И опять та же история.

— Так не знаешь, как тебя зовут?

— Не знаю, батюшка, запамятовал!.. Вот те Христос — запамятовал!

— Говоришь, что Касьяном? а?

— Сказывают людишки добрые, что надобно быть Касьяном; сказывают, словно бы так, родненький…

— А может, и не Касьяном, а по-другому как? — играет с улыбкой следователь.

— Может, и не Касьяном, родимый, все может! — охотно соглашается старчик. — Может, и по-другому как, а мы об эфтим безвестны, родненький!..

— На исповеди и у святого причащения бываешь?

— Бываю, батюшко, бываю, четырежды в год бываю… По монастырям, отец мой…

— Сколько лет тебе?

— Не знаю, отец мой, ничего не знаю. И где хрещен, и где рожон — и того не знаю!

А на вид старчику лет около пятидесяти, если не больше.

— Где же ты проживал, чем занимался, этого не упомнишь ли?

— Ничего не помню, родненький, ничевошеньки! А вот с измалетствия, как себя только запомню, так все больше по монастырям да по обителям честным в странном житии подвизался; а что до всего остального — ничего не помню.

— Ну, а как же вы, голубчики, за всенощной, на паперти, у купца Верхобрюхова из кармана бумажник вытащили? Как он у тебя очутился за пазухой, да как его тебе товарищ твой — его-то сиятельство — передал? Это как случилось, расскажи-ка ты мне?

— Ничего не знаем, родители вы наши, ничевошеньки!.. Это все по извету злых людей, от диавола, иже плевелы посевает, внушенному на нас, странных людей, честным и сподобливым житием изукрашенных…

— Ого, каким книжником заговорил!.. Впрочем, друг любезный, ведь ничего не поделаешь: свидетели есть… с поличным пойманы.

— Ничего не знаем, ничевошеньки, отец мой! А что если лжесвидетельством — так это можно!
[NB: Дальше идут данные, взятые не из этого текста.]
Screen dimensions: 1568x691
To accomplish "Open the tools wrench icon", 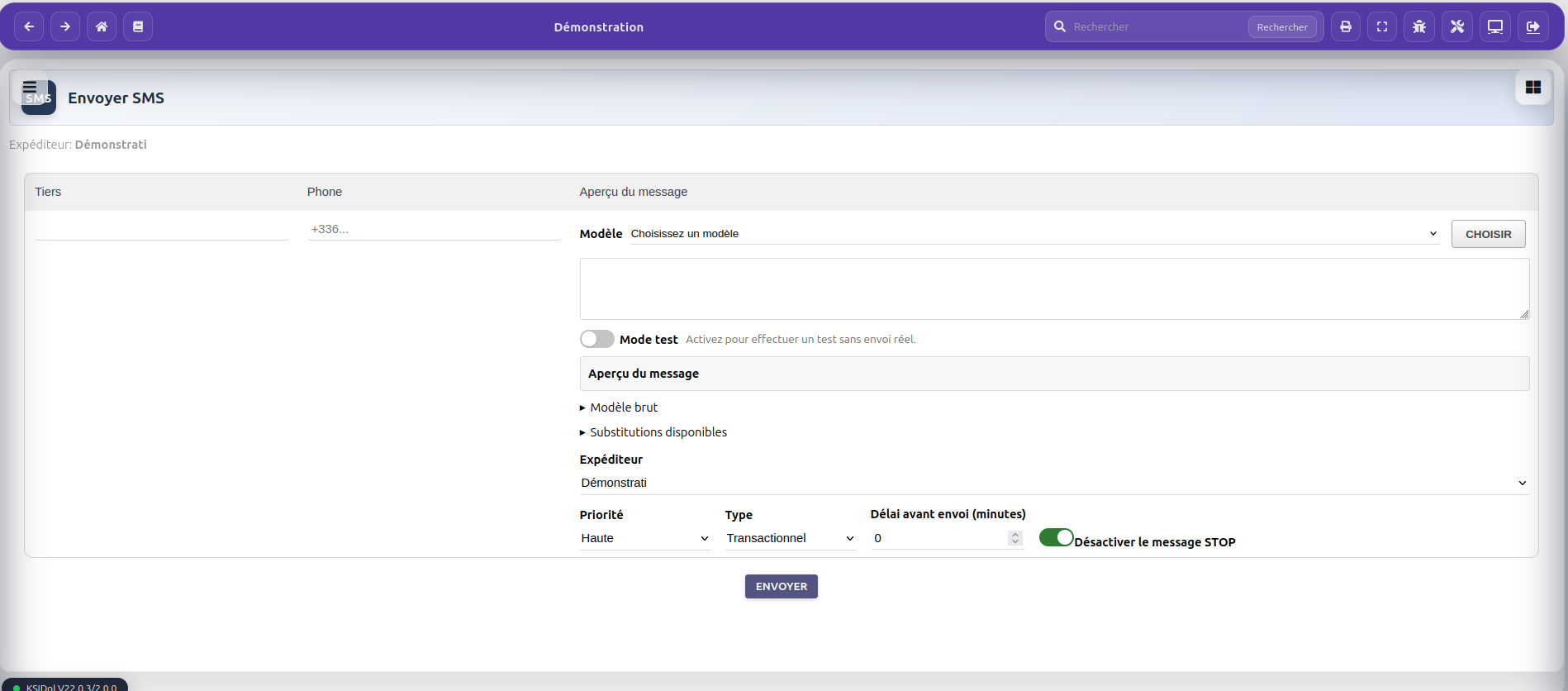I will pyautogui.click(x=1457, y=26).
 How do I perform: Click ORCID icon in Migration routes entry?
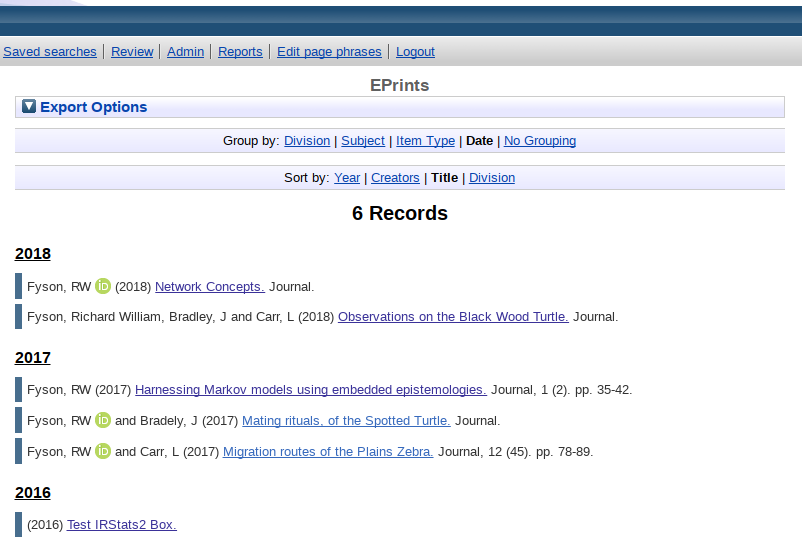(103, 452)
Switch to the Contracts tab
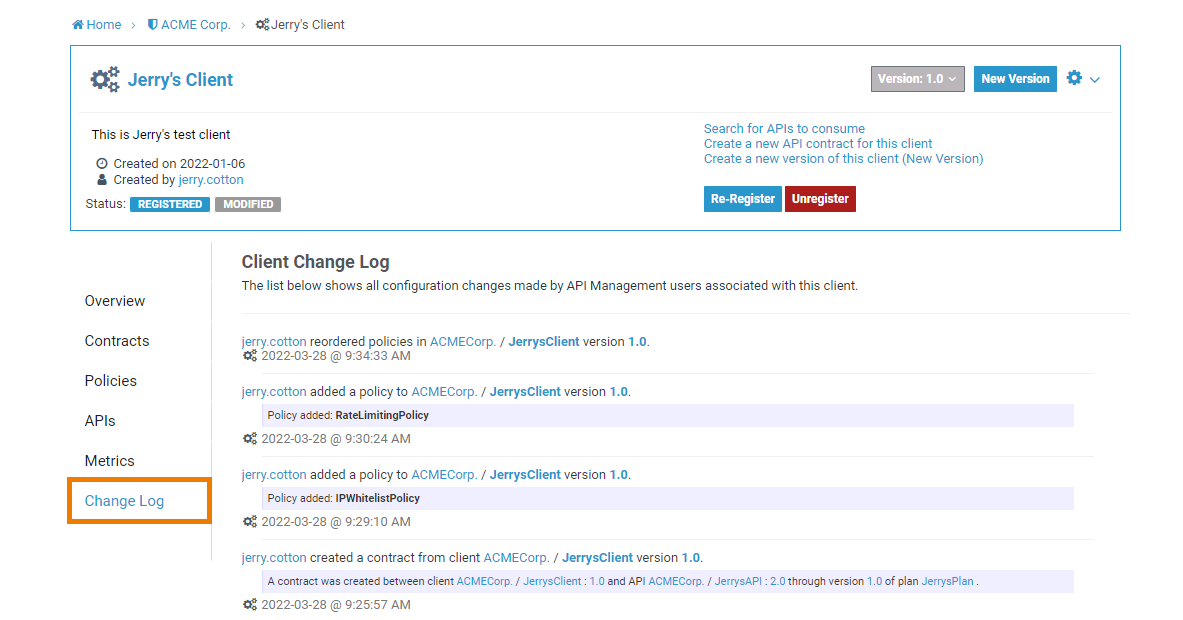1183x620 pixels. point(117,341)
И супротив апостоли эллини нечестивии лжесвидетельствовали; так это нам же душе своей ко спасению… А мы как есть ничего и знать не знаем и ведать не ведаем — хоть под присягу святую идти!
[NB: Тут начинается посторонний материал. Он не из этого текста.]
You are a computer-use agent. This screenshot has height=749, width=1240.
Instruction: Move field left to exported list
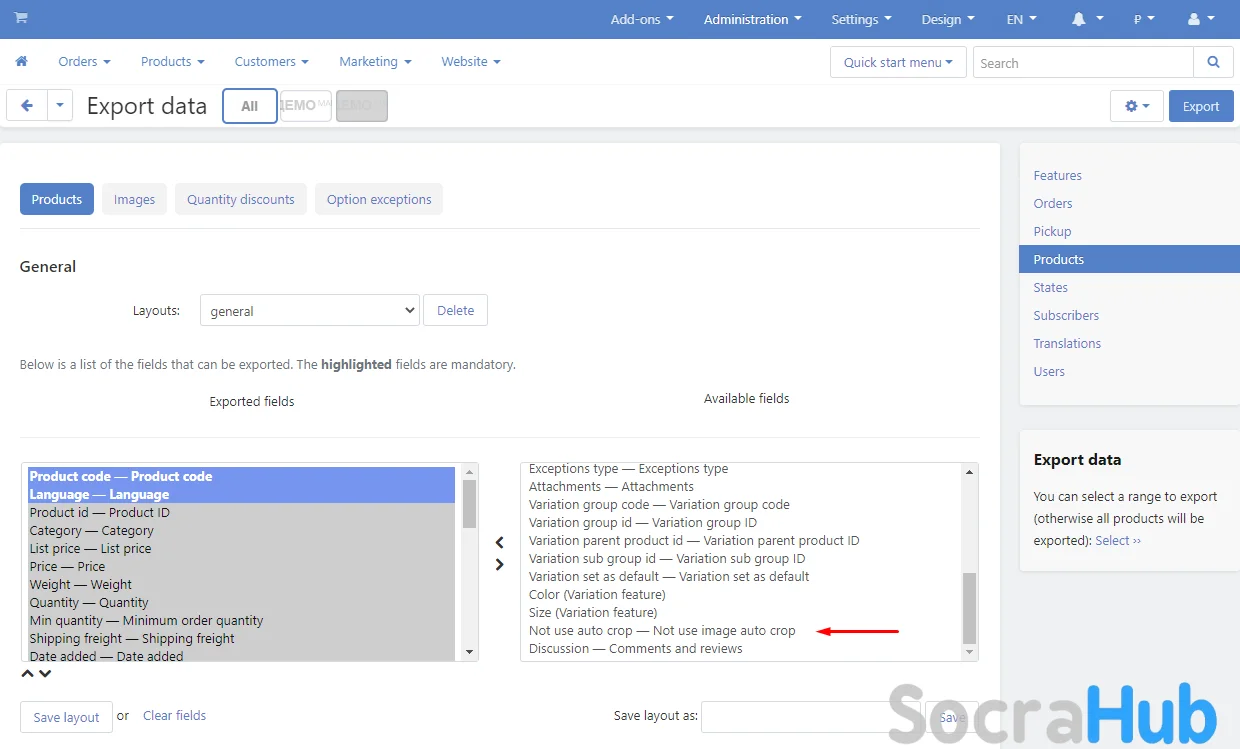click(x=500, y=543)
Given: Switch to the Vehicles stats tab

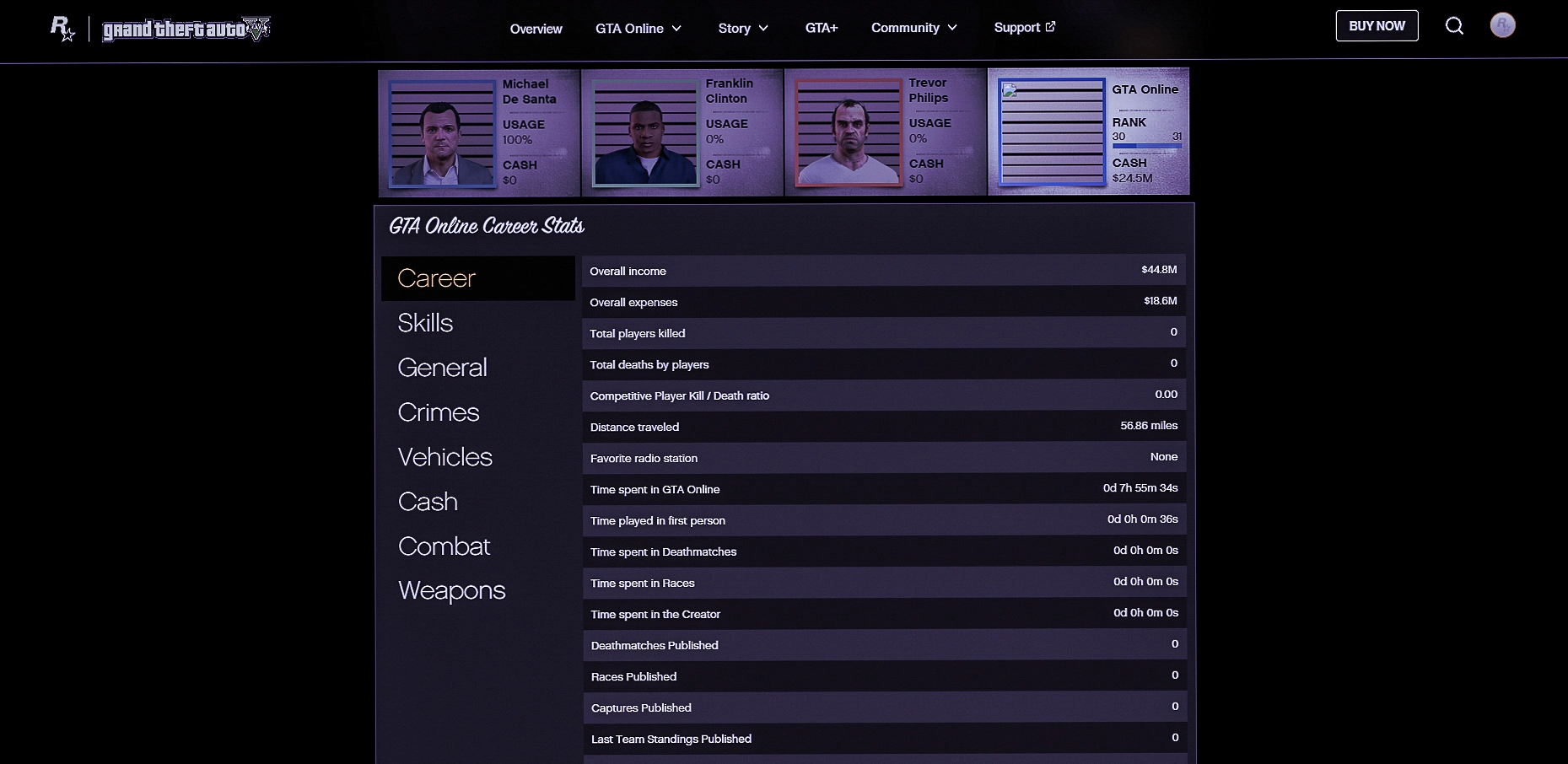Looking at the screenshot, I should point(445,457).
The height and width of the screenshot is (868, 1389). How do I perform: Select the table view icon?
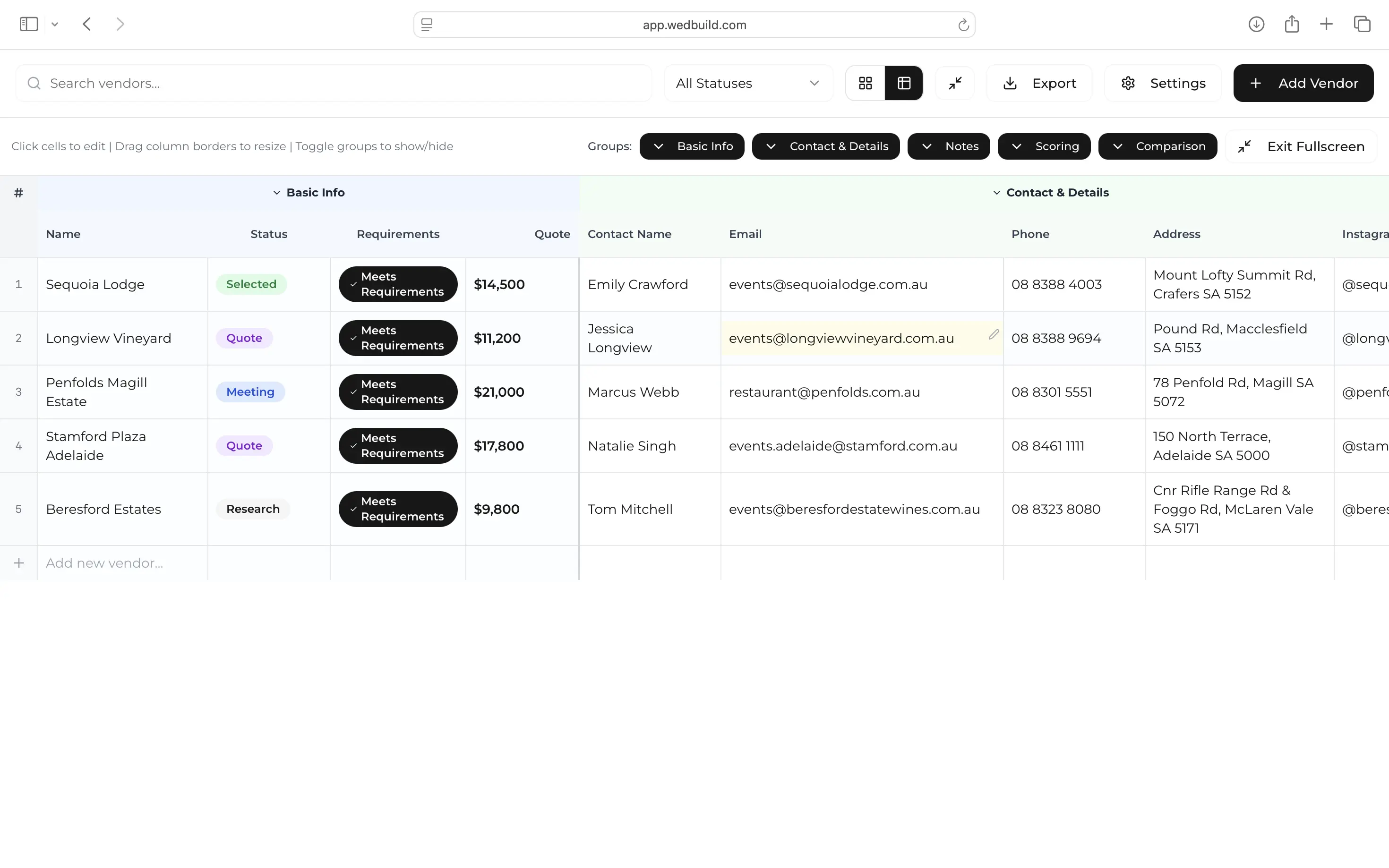pyautogui.click(x=904, y=83)
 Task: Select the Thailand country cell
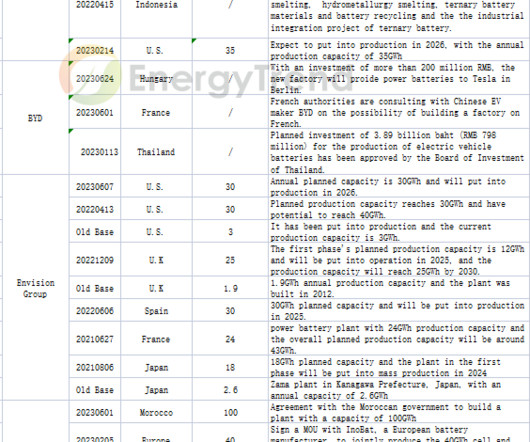[156, 152]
— Да как же бумажник-то за пазухой вдруг очутился?

— Зол человек подсунул, нарочно подсунул, по злобе своей лютой, чтобы нас-то, странных людей, лихой пагубой погубить. Я знаю, кто и подсунул-то: это молодец верхобрюховский, приказчик его, с ним рядом выходил, и пока, значит, его степенство милостыню честную творил нам, молодец мне и сунь — толпа-то ведь большая, — а сам схватясь за меня с товарищем вкупе, а товарищ-то мой — Христа-ради юродивый, блаженный, он и воды не замутит об оную пору, не токмо что… А теперь этот самый молодец лжесвидетелем супротив нас поставлен. Он мало ли чего наскажет! потому: у него супротив нас злоба, — злоба, родитель мой, лютая!
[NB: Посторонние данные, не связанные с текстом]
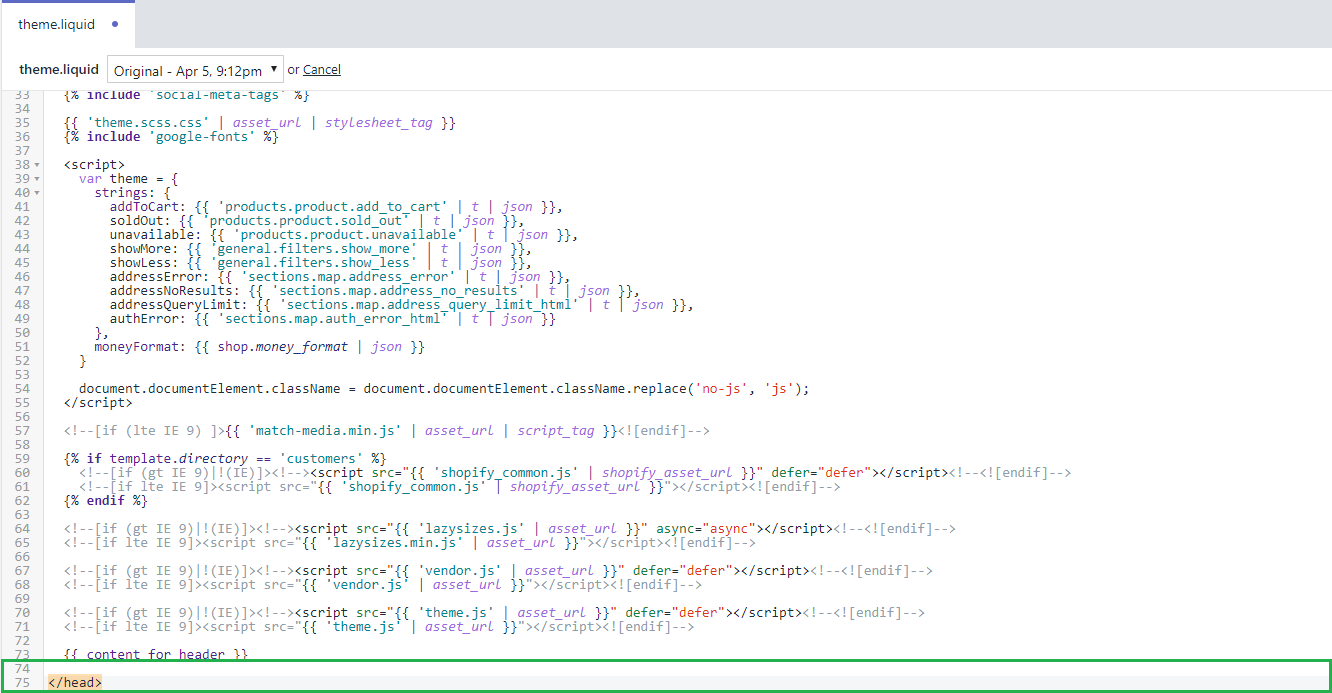Screen dimensions: 1332x693
Task: Open the theme.liquid file tab
Action: [56, 24]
Таким образом Фомушка, в качестве сумасшедшего, сопит да отмалчивается, а Касьянчик-старчик, невзирая на все очевидности, упорно стоит на своем «ничевошеньки» и делает отвод свидетеля, потому: знает и ведает он, что с помощью этих двух закорюк, — пусть будет дело ясно, как дважды два — четыре, — он все-таки выйдет сух из воды.

Начинается затем очный свод со свидетелями кражи, причем, конечно, обе стороны остаются при своих показаниях.

***

На сцену выступил привезенный из тюрьмы для неоднократно повторяющихся допросов Иван Вересов и с ним Осип Гречка, который пока еще содержался при части в секретной. Гречка не отступался от первых своих показаний, данных при составлении полицейского акта на месте преступления. Он все еще надеялся, что Морденко одумается, что в нем прорвется кровное чувство отца, которое не допустит его довести дело до уголовной палаты. А Морденко, меж тем, упорно стоял на своем убеждении в виновности Вересова, доказывая, что он давно уже подозревал «в приемном сыне своем» злостные умыслы против себя, что этот приемный сын всегда был груб, дерзок, непочтителен и безнравствен.

Показания свидетелей точно так же говорили далеко не в пользу Вересова — все это составляло явные улики против него, так что для окончательного обвинения недоставало только собственного сознания его в преступлении.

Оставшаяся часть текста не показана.